Мысль казалась правильной, но почему-то изменила его настроение: захотелось прогуляться, вернее, побродить, ни о чем не думая. Взглянуть на те деревья, апельсины, выращенные в день, когда все было совсем просто. Роан не стал себе отказывать.

Апельсины никуда не делись, но между ними была щель, трещина, наверное, доползшая на берег из джунглей и в ней уже плескалось море. Роан подумал, что она теперь и правда делит весь остров, но дальше этого в своих мыслях не пошел. Остров все равно остается общим, даже разделенный. Незачем беспокоиться и беспокоить друга. А если Гаэну понадобится помощь…

Он посмотрел на полумесяц, который все еще держал в руках, и вдруг подбросил его в воздух и заставил подниматься выше и выше, увеличиваясь, чтобы оставаться заметным. Ажурная вещица утвердилась на темнеющем небе, покачивая свисающими нитями. Роан мысленно обрезал их, а из обрезков сложил прямо в небе надпись: «Если буду нужен — позови!». И сделав это, ощутил облегчение, отдавшееся во всем теле, в душе и разуме новой вибрацией. Оставив написанное висеть среди начинавших разгораться звезд, он кинулся к своим барабанам, схватил брошенные на песок палочки и начал играть. И в этот раз не от обиды и одиночества. Что-то другое, более сильное, чем-то напоминающее «надо», когда оно означает не «придется», а «не могу иначе». Оно вырастало от ритмов и звуков, постепенно становясь огромным, затапливая Роана, и не давало сосредотачиваться на картинах, которые возникали перед ним во время игры. Впрочем, он и не хотел сосредотачиваться. Каждое воспоминание приходило, принося толику какого-то чувства, и гасло, не утоляя жажды. Картины с резкими цветами и смутными очертаниями мелькали, сменяя одна другую, как омуты, в которые можно нырнуть… но сначала — закончить вот этот пассаж. И вон тот. И еще один… Слишком много. Слишком быстро.

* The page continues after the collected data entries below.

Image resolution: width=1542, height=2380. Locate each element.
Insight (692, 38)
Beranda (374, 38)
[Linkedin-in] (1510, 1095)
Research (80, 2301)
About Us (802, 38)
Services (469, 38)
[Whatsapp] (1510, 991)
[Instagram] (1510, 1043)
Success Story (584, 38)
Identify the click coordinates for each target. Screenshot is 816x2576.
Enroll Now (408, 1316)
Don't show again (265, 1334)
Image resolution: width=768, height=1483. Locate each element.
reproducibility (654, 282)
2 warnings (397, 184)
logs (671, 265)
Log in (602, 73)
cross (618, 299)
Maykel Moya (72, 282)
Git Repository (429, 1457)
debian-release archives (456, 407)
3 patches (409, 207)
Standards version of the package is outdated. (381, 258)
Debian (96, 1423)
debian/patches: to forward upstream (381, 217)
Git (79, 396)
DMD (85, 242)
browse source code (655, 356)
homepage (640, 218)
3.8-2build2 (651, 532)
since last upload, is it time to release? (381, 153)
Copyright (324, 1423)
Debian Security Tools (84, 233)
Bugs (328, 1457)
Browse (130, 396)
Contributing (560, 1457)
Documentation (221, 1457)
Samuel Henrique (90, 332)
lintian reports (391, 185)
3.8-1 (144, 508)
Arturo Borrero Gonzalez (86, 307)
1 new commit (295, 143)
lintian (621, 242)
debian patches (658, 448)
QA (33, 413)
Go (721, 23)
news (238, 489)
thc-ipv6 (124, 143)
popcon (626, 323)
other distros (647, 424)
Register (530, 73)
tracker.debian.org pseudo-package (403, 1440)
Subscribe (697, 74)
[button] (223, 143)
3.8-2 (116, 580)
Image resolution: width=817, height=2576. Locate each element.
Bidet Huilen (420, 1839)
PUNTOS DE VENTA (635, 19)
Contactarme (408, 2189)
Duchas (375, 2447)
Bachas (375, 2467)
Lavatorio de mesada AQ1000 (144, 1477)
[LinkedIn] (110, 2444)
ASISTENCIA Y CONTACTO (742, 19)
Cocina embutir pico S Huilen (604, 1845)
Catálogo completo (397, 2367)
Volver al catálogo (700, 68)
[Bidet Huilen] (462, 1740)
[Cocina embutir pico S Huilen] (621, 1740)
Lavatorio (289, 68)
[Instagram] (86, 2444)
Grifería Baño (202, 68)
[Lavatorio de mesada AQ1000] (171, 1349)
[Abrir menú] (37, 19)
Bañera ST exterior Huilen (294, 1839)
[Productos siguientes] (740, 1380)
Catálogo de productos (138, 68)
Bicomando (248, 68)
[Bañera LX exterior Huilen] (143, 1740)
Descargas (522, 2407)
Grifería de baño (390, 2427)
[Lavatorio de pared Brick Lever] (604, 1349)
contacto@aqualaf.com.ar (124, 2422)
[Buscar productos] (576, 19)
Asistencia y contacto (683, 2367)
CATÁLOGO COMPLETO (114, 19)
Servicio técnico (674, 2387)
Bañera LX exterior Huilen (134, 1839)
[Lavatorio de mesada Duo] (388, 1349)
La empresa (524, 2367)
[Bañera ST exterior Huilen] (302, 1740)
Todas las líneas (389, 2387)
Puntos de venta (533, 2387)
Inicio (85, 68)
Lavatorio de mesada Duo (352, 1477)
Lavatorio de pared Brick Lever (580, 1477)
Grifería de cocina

Роан начал уставать, но вибрация не стихала. И когда он все же остановился, уронив палочки на песок, то увидел, что мир вокруг него дрожит — или воздух колышется, делая все нечетким. Роан протянул руку вперед и ощутил, как задрожали от чужой, чуждой вибрации кончики пальцев. И от касания к невидимому по воздуху прошла волна цвета. Цвет сложился в глубину, глубина превратилась в мир, резкий, нарисовано-ненастоящий. Роан словно оказался стоящим в маленькой комнате, спальне с постелью, на которой лежала старая женщина, а возле нее сидел знакомый мальчик, его племянник, огненно-рыжий Зем. Он держал женщину за руку и что-то говорил. Кажется, там было слово «мама». Роан присмотрелся. Старуха не могла быть его сестрой! Миргис всего лишь двадцать восемь лет!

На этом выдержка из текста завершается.